E qui i bunker non sono affatto semplici. Non sono come negli Stati Uniti, dove dal bunker puoi ancora salvare il par o persino fare birdie. Qui puoi trovarti vicino al bordo o nel punto peggiore del bunker. Molto dipende dalla fortuna e devi semplicemente accettarlo, che le cose vadano a tuo favore oppure no. Il golf links è esattamente questo.”

Min Woo Lee

“A dire il vero ero concentrato soltanto sul mio gioco. Tom ha giocato in modo straordinario. Anche io sentivo di stare giocando molto bene. Ho commesso pochissimi errori e ho imbucato i putt nei momenti giusti. Credo che abbia giocato qualcosa come 50 buche senza fare bogey: è davvero impressionante ed è così che si vincono i tornei.

Sono comunque molto soddisfatto della settimana.
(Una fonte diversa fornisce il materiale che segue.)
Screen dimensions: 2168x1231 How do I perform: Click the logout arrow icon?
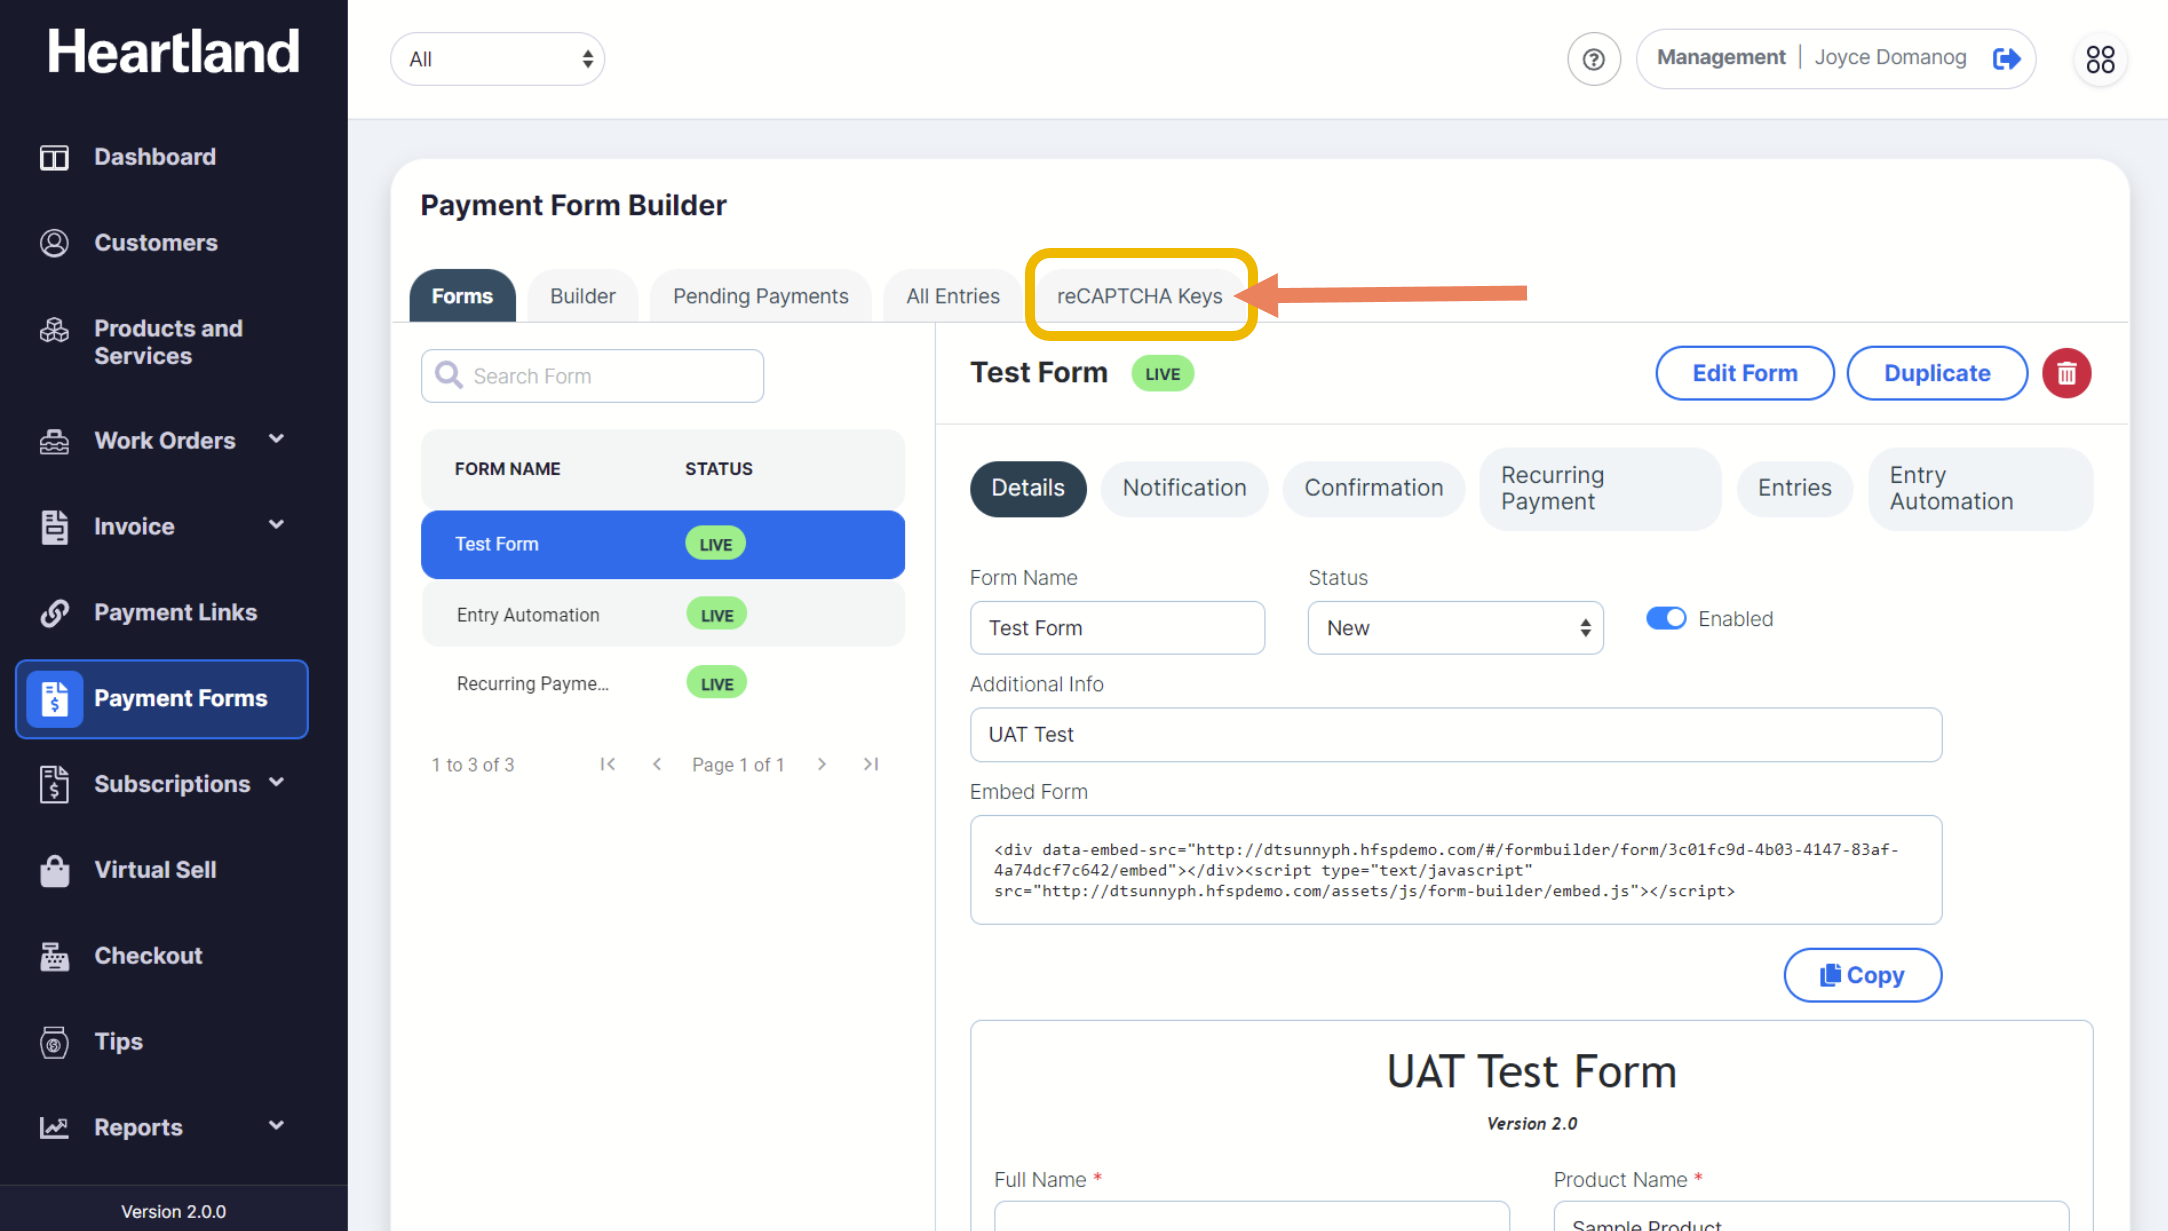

Certo, vincere sarebbe stato bello, ma è stata una delle prime volte in cui mi sono sentito davvero soddisfatto della mia tenuta mentale.

Ho sbagliato davvero pochi colpi, ed è stato molto incoraggiante. È normale sentire un po’ di tensione su alcuni colpi, ma sono riuscito a gestirla bene. Penso che questo sia il frutto della maturità e del lavoro tecnico svolto. Sono davvero entusiasta in vista della prossima settimana.”

Robert MacIntyre

“Nel complesso è stata una buona settimana. Devo guardare gli aspetti positivi di questo terzo posto. Ho avuto la possibilità di giocarmi la vittoria e sono arrivato alle seconde nove buche dell’ultimo giro ancora in corsa. So che l’inizio è stato difficile, ma questa volta non è andata.

Cerco comunque di portare con me tutto ciò che di positivo è emerso. È stata una buona settimana e il terzo posto è un ottimo risultato.

Tutti hanno lavorato tantissimo per organizzare questo torneo: il campo, l’ospitalità, l’accoglienza ai giocatori. Sarò anche di parte, ma credo che questa sia una delle migliori ospitalità che troviamo nel mondo del golf, se non la migliore.

I tifosi sono stati straordinari. Anche qui posso essere di parte, ma penso che siano i migliori del mondo. Lo hanno dimostrato anche a Boston. Tornare a casa, giocare lo Scottish Open e avere tutto il pubblico che ti sostiene nella lotta per la vittoria è qualcosa di incredibile. Anche solo percorrere quella buca par 3 è speciale. È un peccato non essere riuscito a regalare loro qualcosa in più.”

Rory McIlroy

“È bello chiudere la settimana con un buon punteggio, ma so che da qui a giovedì dovrò lavorare ancora un po’ per sentirmi completamente a mio agio con il mio gioco. Non credo però di essere lontano dalla forma migliore: ci sono sicuramente segnali positivi.”